= Deep state in Turkey =

Alleged anti-democratic conspiracy in Turkey

The deep state in Turkey (derin devlet) is an alleged group of influential anti-democratic coalitions inside the Turkish political structure, composed of high-level elements within the intelligence services (domestic and foreign), the Turkish military, security agencies, the judiciary, and mafia. The political agenda of the deep state network purportedly involves an allegiance to nationalism, corporatism, and state interests. Violence and other means of pressure have historically been employed in a largely covert manner to manipulate political and economic elites, ensuring that specific interests are met within the seemingly democratic framework of the political landscape. Former President Süleyman Demirel said that central to the outlook and behavior of the predominantly military elites who constitute the deep state, is an effort to uphold national interests which have been shaped by an entrenched belief, dating back to the fall of the Ottoman Empire, that the country is always "on the brink".

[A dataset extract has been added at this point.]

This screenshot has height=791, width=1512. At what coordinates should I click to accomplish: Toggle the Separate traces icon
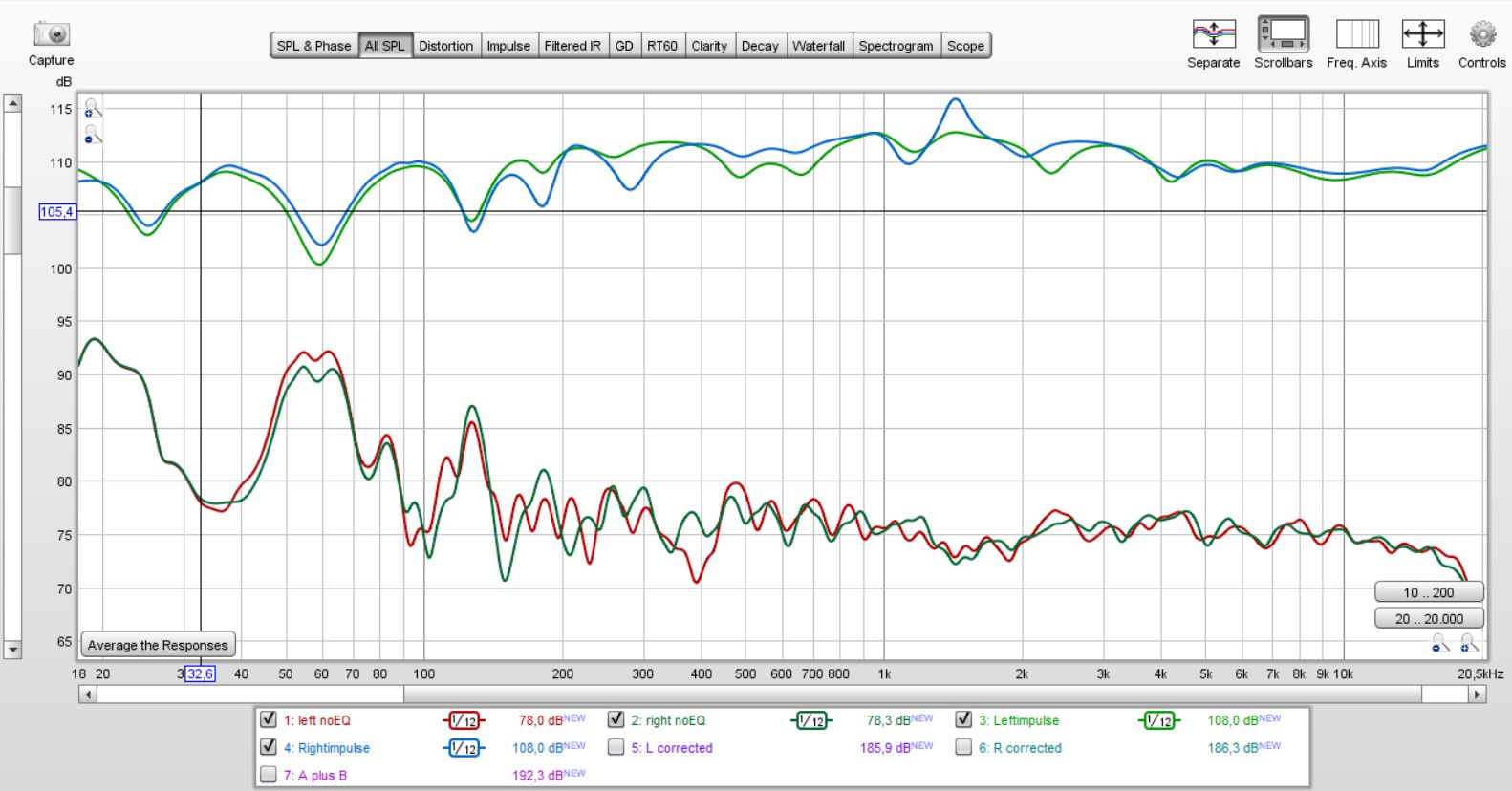tap(1213, 35)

The alleged ideology of the deep state is anti-socialist, ultranationalist, secularist, anti-Kurdish, anti-democratic, and anti-liberal. As pointed out by former prime minister Bülent Ecevit, the diversity of opinion reflects the diversity of the various deep state coalitions,
as the deep state is not so much an alliance, as several groups that work behind the scenes, each in pursuit of its own agenda.
Another explanation contradicts the reduction of the deep state to an interest network and defines it as a type of domination based on the high level of autonomy enjoyed by the military that enables the security apparatus to disrupt formal democratic institutions (in the foreground) by employing a sui generis repertoire of informal institutions (in the background), i.e. putsch threat, autocratic cliques, mafia, organized crime and corruption. Rumours of a deep state existing have been widespread in Turkey since Ecevit's term as prime minister in the 1970s, after his revelation of the existence of a Turkish counterpart to Italy's Operation Gladio, the "Counter-Guerrilla".
In January 2007, then Prime Minister Recep Tayyip Erdoğan publicly stated his acknowledgement of the existence of the deep state.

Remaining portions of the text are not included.